小时候爸妈把她养得很好,从来也没有生过病。
后来家里出了事,临夏照顾妹妹难免疏漏,临春衣服穿少了也不吭声,生病也是因为在教室里冻了一上午。
生病的滋味不好受,一瓶吊针下来得五六十。
临春心疼钱,后来就不敢生病。
冬天的衣服少,她就把所有衣服都穿在身上。
也不管好不好看,结结实实把自己包成个球。
像现在这样,丑得很。
所以还是…不去了吧。
临春团出一个巴掌大的雪人,用树枝给它装上两条胳膊。
蹲身放在墙角,又觉得形单影只,于是又团出来一个。
天凉雪冷,她的手指被冻得通红,刚收拢在唇边呼了口气,视野左侧突然出现一个物件,吓得临春往旁边一歪,结结实实做了个屁墩。
她一手按在地上,仰头看去。
眸中的惊慌还未消散,但很快就被惊喜取代。
蒋以声很是无奈,把手上的暖宝宝收了回来。
似乎是误解了临春的条件反射,他刻意保持了距离,有些冷眼相看的意思。
临春连忙从地上爬起来。
蒋以声的确是病了,即便带着口罩也能看出眼里浓浓的疲惫。
他穿得很厚,黑色的羽绒服跟裹了条睡袋似的,甚至手上还娇弱地拿了个浅绿色的暖宝宝,上面印着毛茸茸的卡通小熊,乍一看不像是蒋以声会买的东西。
蒋以声没有吭声,把暖宝宝塞进临春怀里。
不容拒绝地态度,转身往书店走去。
临春双手一起捧着暖宝宝,像捧着个宝贝似的小跑着跟过去。
{顾伯不在店里。
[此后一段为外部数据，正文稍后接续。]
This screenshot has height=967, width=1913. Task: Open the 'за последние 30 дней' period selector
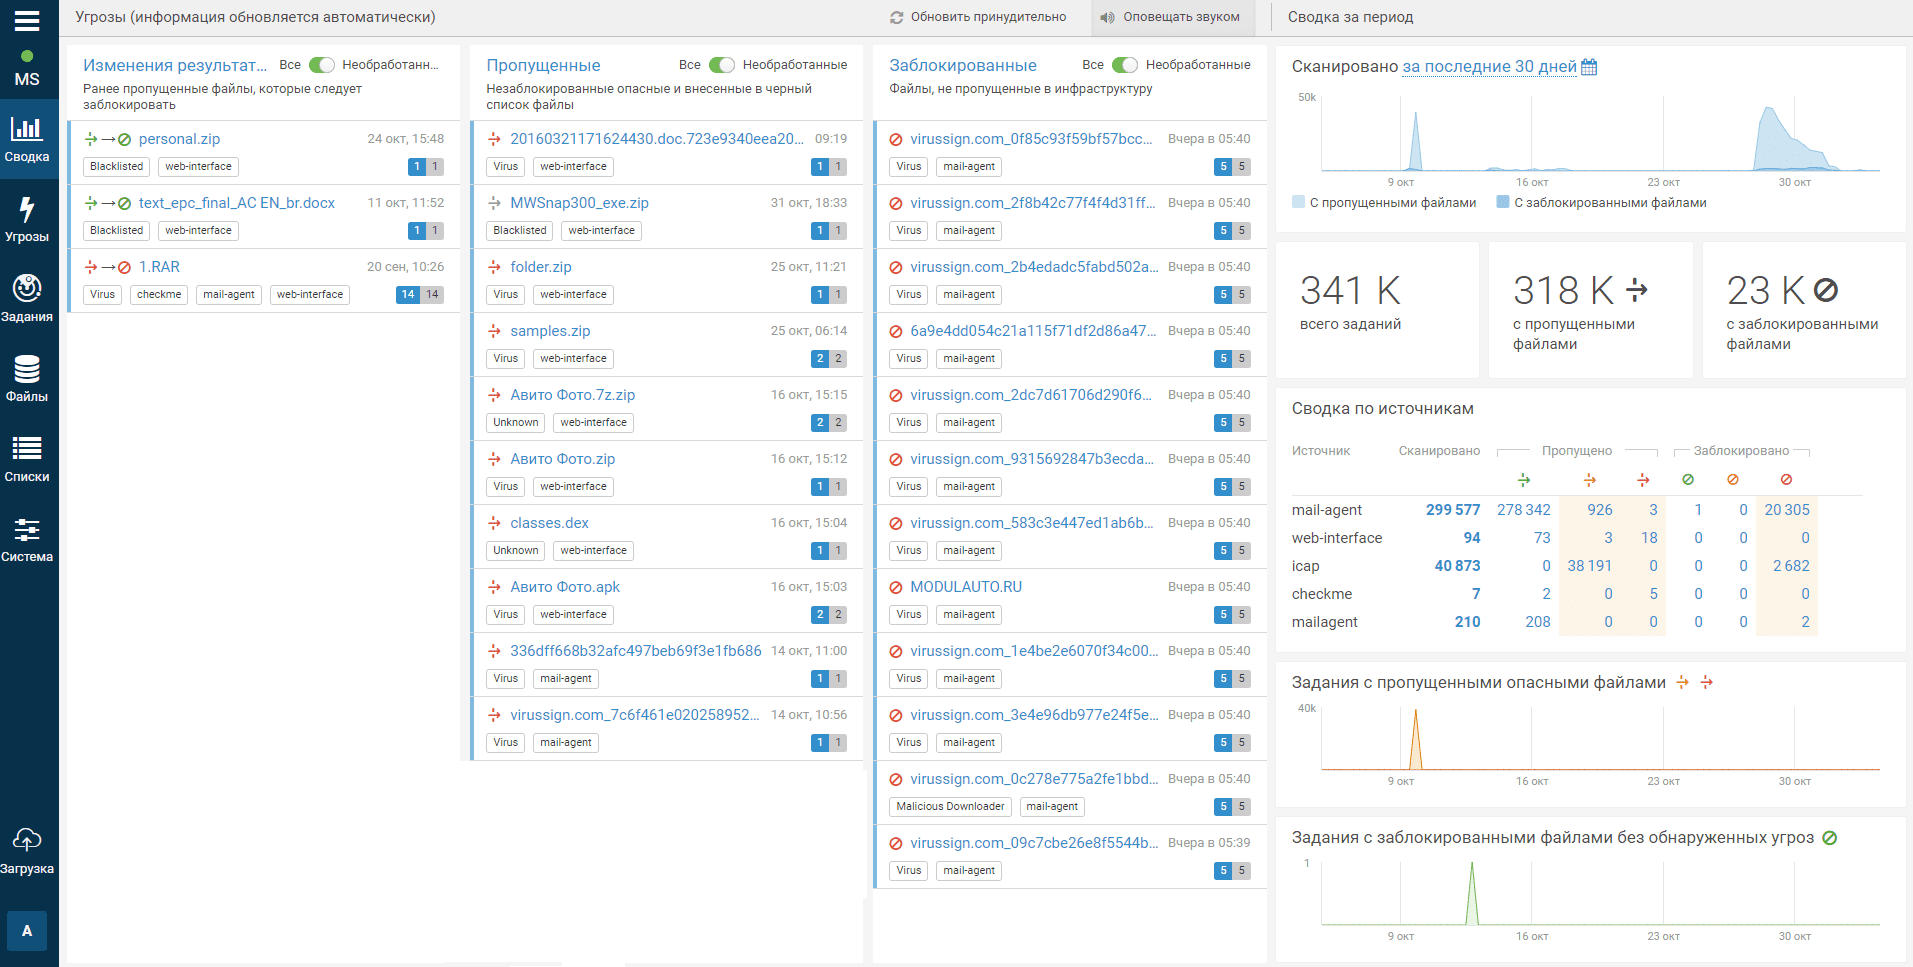tap(1489, 67)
}
蒋以声拉下口罩,偏了偏脸:“看不懂。”
话里带了点情绪,可临春也听不出来。
她只看见对方因为高热而泛红的脸,还有那双隐于雾气中狭长的眸。
好像真的很严重。
{你还好吗?}
临春跟进店里,比划着问道。
蒋以声重新把口罩戴上,“嗯”了一声。
临春也看不到。
她茫然地站在店门口,等蒋以声照看完那几盆花回来,仍然杵在原处。
店里没灯,并不亮堂,临春把手上的暖宝宝重新塞回蒋以声的怀里,觉得委屈。
{你在生气吗?生我的气?}
她手上比得快,也不管蒋以声看不看的懂。
就像蒋以声说话,也不管她懂不懂。
蒋以声摘了口罩:“什么意思?”
不知道为什么,临春鼻子一酸,难过一阵阵的从心底里往外涌。
那些她难以解决的问题,尴尬两难的困境,放在蒋以声面前完全不值得一提。
自卑逐渐蔓延,在心里遮天蔽日。
她吸了吸鼻子,也不想再解释什么。
随便比划了个“再见”,整理好情绪,转身离开。